Ce n’est qu’après l’arrivée au pouvoir des travaillistes, en 2007, que ce monarchiste militant endosse pour la première fois le costume de leader. Jugé jusqu’alors par son propre camp comme un second couteau, il devient progressivement l’homme du renouveau conservateur. La déconfiture du Parti travailliste, gangrené par les affaires internes dès l’arrivée au pouvoir de Kevin Rudd, le propulse à la tête de l’opposition en 2009.

Un an plus tard, en 2010, l’arrivée de Julia Gillard au pouvoir va permettre à Tony Abbott de dévoiler plus en profondeur ses convictions. "Les femmes au foyer australiennes doivent comprendre que si elles apportent leur linge à repasser au pressing, elles vont payer plus cher, mais en même temps, leur facture d’électricité sera plus élevée si elles font leur repassage elles-mêmes", explique-t-il, en argumentaire de sa fervente opposition à la taxe carbone.

Outrée par ses propos, la Premier ministre Julia Gillard se livre alors à une tirade mémorable en plein Parlement, fustigeant durant 15 minutes les propos machistes et sexistes du chef de l’opposition. Un camouflet pour Abbott qui n’en modifiera pas pour autant son attitude. La campagne de ces derniers mois a livré quelques dérapages à la hauteur de la réputation de l’homme.

Un conservateur radical adepte des sorties de piste

Le 6 août dernier, dans un message adressé à la population, Tony Abbott appelle à voter pour lui, "le mec avec deux filles pas désagréables à regarder", en référence à ses deux enfants Frances, 22 ans, et Bridget, 20 ans.

Toujours en août dernier, il se distingue en venant soutenir une candidate, louant son "sex appeal" en guise d’argument de campagne. Le physique, l’une des thématiques préférées de Tony Abbott, qui avait notamment accusé Julia Gillard d’avoir "un sourire "mange-merde" avant d’être contraint de s’excuser platement après le tollé provoqué par ses déclarations.

Des maladresses auxquelles s’ajoutent des prises de position souvent jugées radicales, dépassant parfois allégrement le politiquement correct. Ainsi, il jugeait récemment que l’avortement était "une solution de facilité", à laquelle il proposait de remédier par l’instauration d’un congé maternité de six mois pour les jeunes mamans.
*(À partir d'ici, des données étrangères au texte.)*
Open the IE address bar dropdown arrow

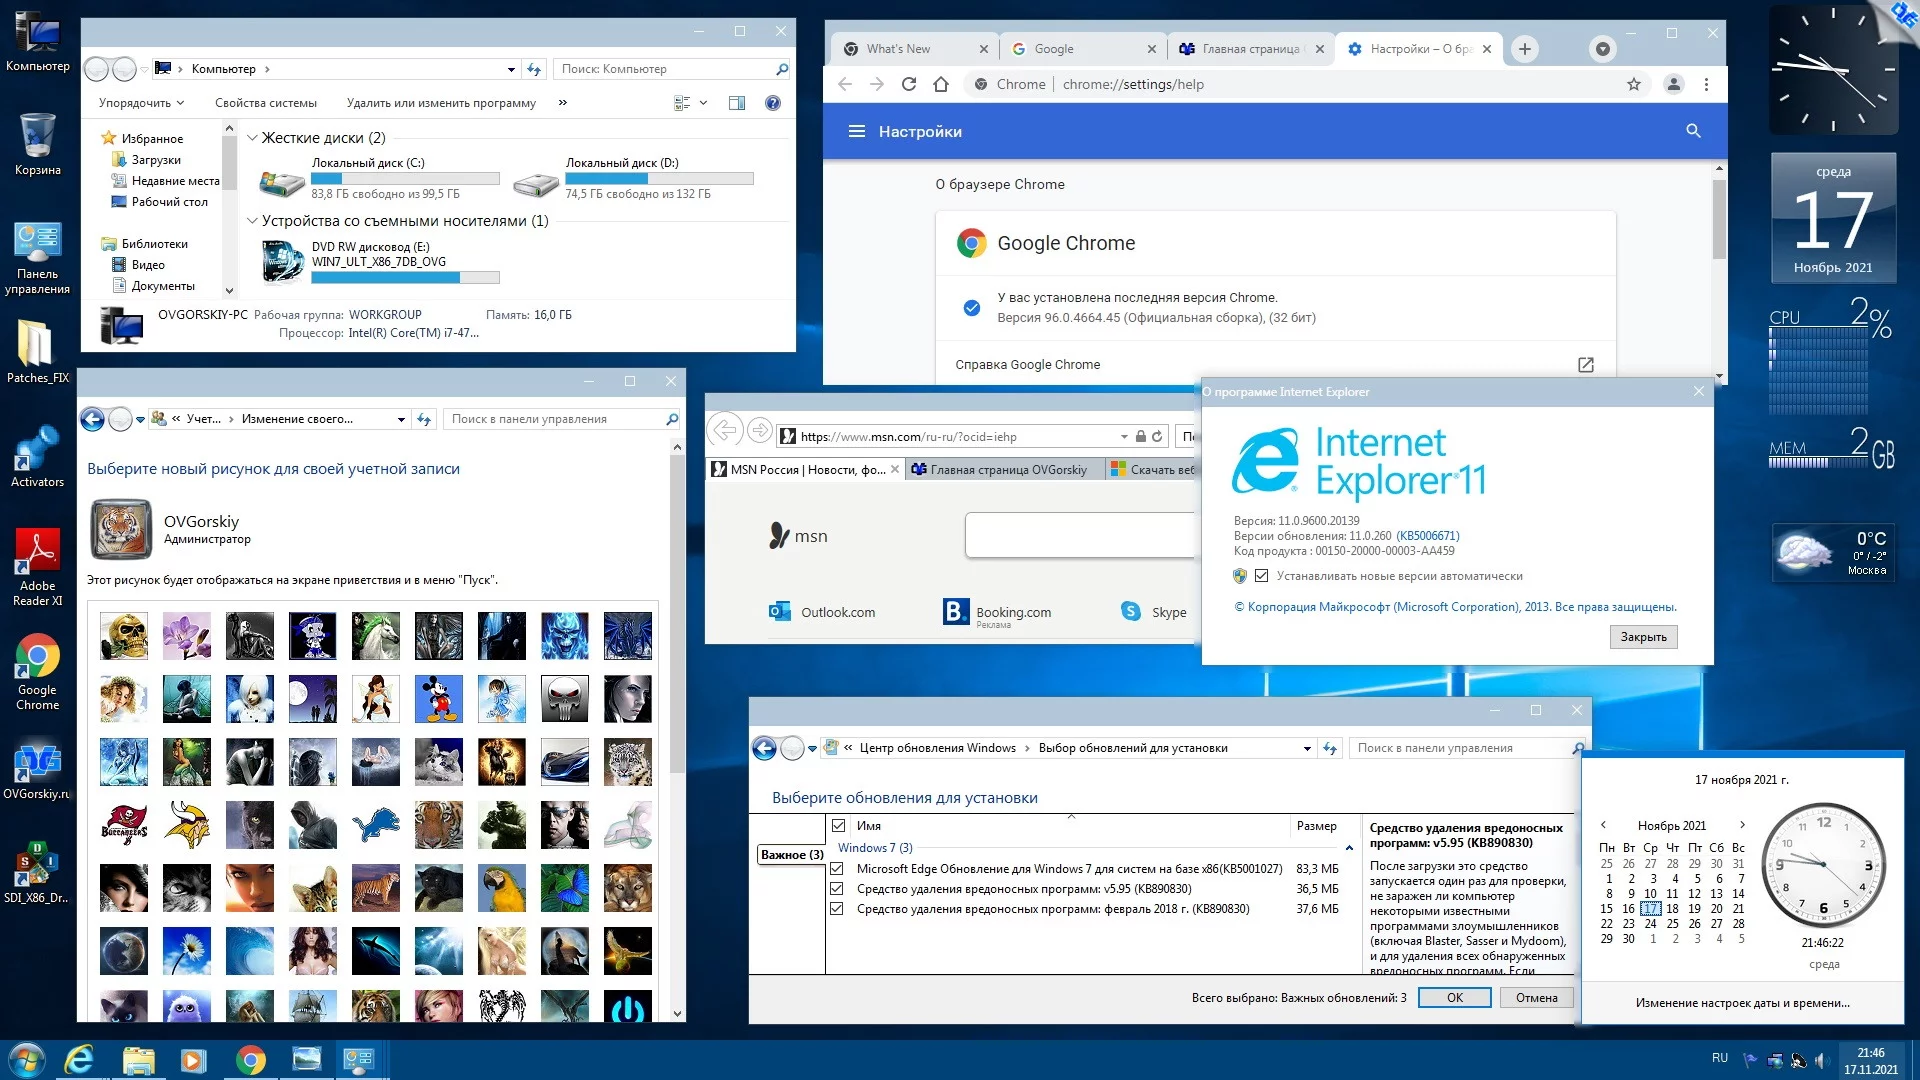[1124, 437]
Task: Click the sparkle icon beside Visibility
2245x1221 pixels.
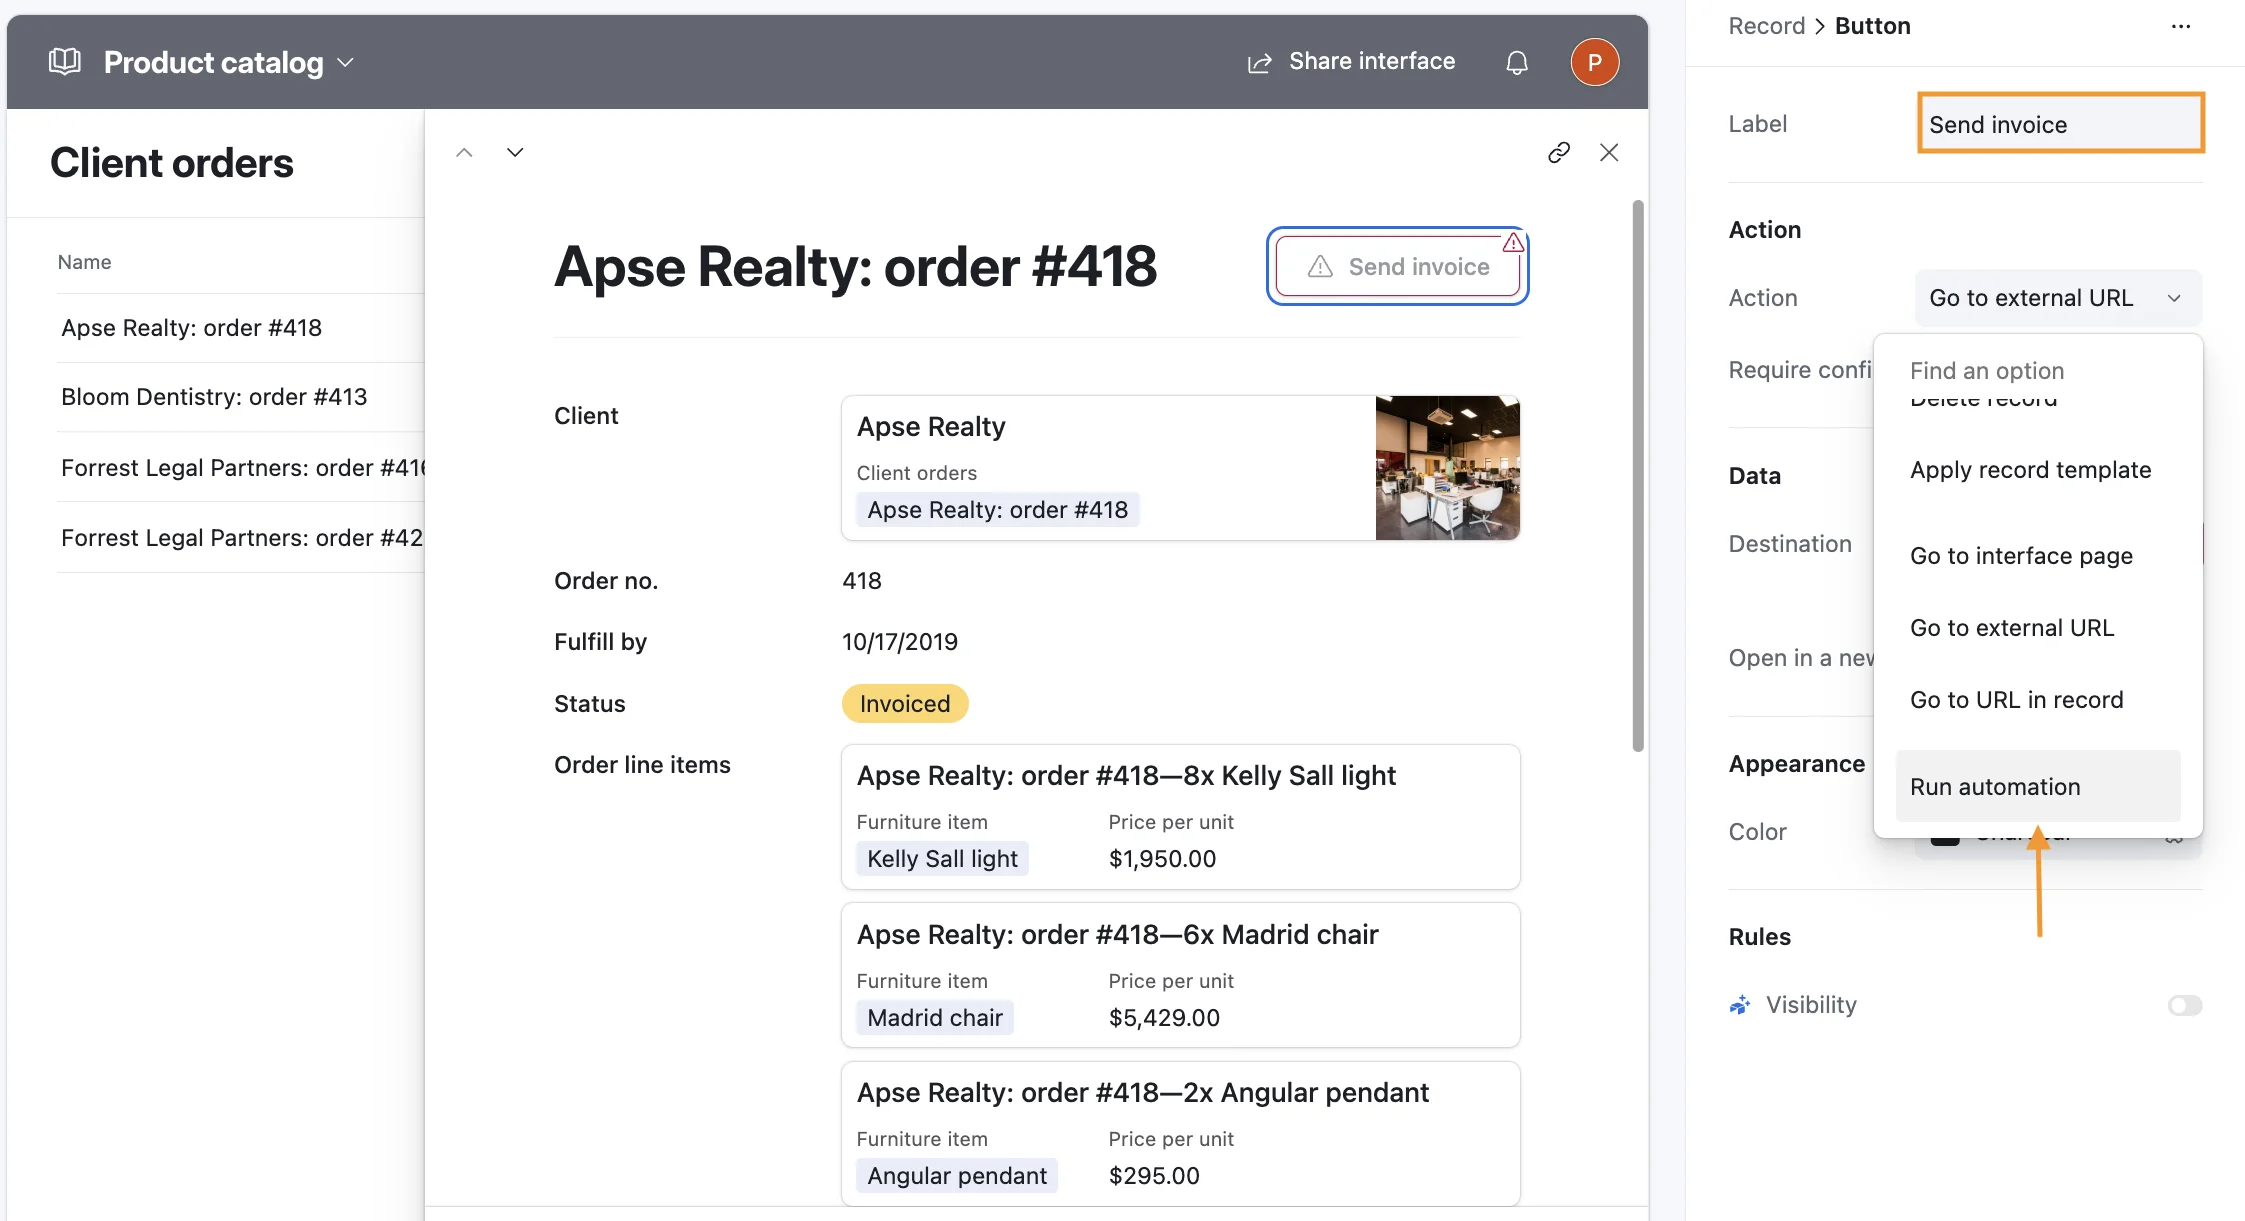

Chantre du "climato-scepticisme", il explique pendant sa campagne que l’abolition de la taxe carbone pour les grandes entreprises polluantes, créée en 2012, est une nécessité. Il argue alors que le réchauffement climatique est "une connerie absolue".

Une entrée en fanfare

Dès son intronisation, mercredi 18 septembre, Tony Abbott n’a pas failli à sa réputation. Comme annoncé pendant sa campagne, il a sabré la taxe carbone, remplaçant le dispositif par des incitations financières aux entreprises souhaitant améliorer leur bilan énergétique. "Nous serons un gouvernement fonctionnel obéissant à des valeurs, pas à l'idéologie", promet-il.

Sa misogynie est également revenue sur le devant de la scène, avec le dévoilement de son nouveau gouvernement. Une équipe composée quasi-exclusivement d’hommes, au sein de laquelle Julie Bishop, nommée aux Affaires étrangères, détonne presque. Et l’opposition d’immédiatement ironiser sur le sujet, par la voix de Chris Bowen, l’un des poids lourds de la formation travailliste : "Le gouvernement d'Afghanistan compte désormais plus de femmes que celui d'Australie".